→ **Document passage**
Glass Discussion & Research. NO IDENTIFICATION REQUESTS here please. > New Zealand & Australia Glass
Garry Nash New Zealand glassblower, Signiture and info for reference
jonchellycain:
Hi all
picked this vase up yesterday, filthy and covered in paint (although strangely the inside was perfectly clean not a speck of dirt, must has been used upside-down)
Thought I would add the mark and details that I have found for future reference.
Garry Nash is a glassblower originally from Australia but moved to New zealand. Depending on the website he has been a glassblower for 24/27 years (obviously depends when they where written)
http://www.garrynash.co.nz/
http://www.glass-time.com/ordernashglass.html
http://axiamodernart.com.au/artists/studio-glass-ceramics/artists.php?id=61
http://www.koru-hk.com/artists/glass/GarryNash/page1/index.html
http://www.artbythesea.co.nz/garrynash.htm.

→ **Prompt**
Reproduce the forum post above about the glassblower Garry Nash in full, word for word.

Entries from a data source
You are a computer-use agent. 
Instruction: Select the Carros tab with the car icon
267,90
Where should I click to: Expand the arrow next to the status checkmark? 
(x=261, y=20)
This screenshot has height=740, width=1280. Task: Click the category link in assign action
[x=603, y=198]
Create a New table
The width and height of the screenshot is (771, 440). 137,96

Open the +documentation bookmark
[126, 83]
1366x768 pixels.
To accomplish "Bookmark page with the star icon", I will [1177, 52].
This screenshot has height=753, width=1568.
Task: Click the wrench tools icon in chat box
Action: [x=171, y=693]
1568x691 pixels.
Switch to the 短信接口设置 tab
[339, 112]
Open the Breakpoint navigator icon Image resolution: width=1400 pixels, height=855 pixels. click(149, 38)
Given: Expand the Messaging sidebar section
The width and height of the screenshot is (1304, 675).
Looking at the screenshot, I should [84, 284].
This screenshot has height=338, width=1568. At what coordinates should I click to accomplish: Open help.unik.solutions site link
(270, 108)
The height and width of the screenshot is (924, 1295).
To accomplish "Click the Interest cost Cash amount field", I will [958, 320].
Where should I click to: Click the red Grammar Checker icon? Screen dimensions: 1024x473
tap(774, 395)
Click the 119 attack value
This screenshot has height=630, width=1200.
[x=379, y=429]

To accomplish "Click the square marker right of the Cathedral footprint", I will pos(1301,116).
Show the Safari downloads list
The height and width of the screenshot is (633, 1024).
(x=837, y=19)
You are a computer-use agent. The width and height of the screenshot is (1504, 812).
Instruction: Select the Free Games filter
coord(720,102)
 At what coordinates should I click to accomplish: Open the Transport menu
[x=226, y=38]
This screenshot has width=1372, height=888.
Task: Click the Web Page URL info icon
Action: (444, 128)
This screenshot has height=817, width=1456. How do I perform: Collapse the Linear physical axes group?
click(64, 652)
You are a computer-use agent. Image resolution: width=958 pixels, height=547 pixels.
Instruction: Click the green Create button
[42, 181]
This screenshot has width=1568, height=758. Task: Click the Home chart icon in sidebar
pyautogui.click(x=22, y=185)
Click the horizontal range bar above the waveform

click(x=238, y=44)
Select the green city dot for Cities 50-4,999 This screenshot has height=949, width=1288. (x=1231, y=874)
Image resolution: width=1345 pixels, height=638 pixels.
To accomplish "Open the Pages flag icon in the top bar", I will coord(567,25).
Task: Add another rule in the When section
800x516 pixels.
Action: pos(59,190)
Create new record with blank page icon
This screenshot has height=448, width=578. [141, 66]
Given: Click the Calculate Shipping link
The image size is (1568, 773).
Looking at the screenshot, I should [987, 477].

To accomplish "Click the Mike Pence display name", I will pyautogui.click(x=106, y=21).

→ **Complete output**
Glass Discussion & Research. NO IDENTIFICATION REQUESTS here please. > New Zealand & Australia Glass
Garry Nash New Zealand glassblower, Signiture and info for reference
jonchellycain:
Hi all
picked this vase up yesterday, filthy and covered in paint (although strangely the inside was perfectly clean not a speck of dirt, must has been used upside-down)
Thought I would add the mark and details that I have found for future reference.
Garry Nash is a glassblower originally from Australia but moved to New zealand. Depending on the website he has been a glassblower for 24/27 years (obviously depends when they where written)
http://www.garrynash.co.nz/
http://www.glass-time.com/ordernashglass.html
http://axiamodernart.com.au/artists/studio-glass-ceramics/artists.php?id=61
http://www.koru-hk.com/artists/glass/GarryNash/page1/index.html
http://www.artbythesea.co.nz/garrynash.htm.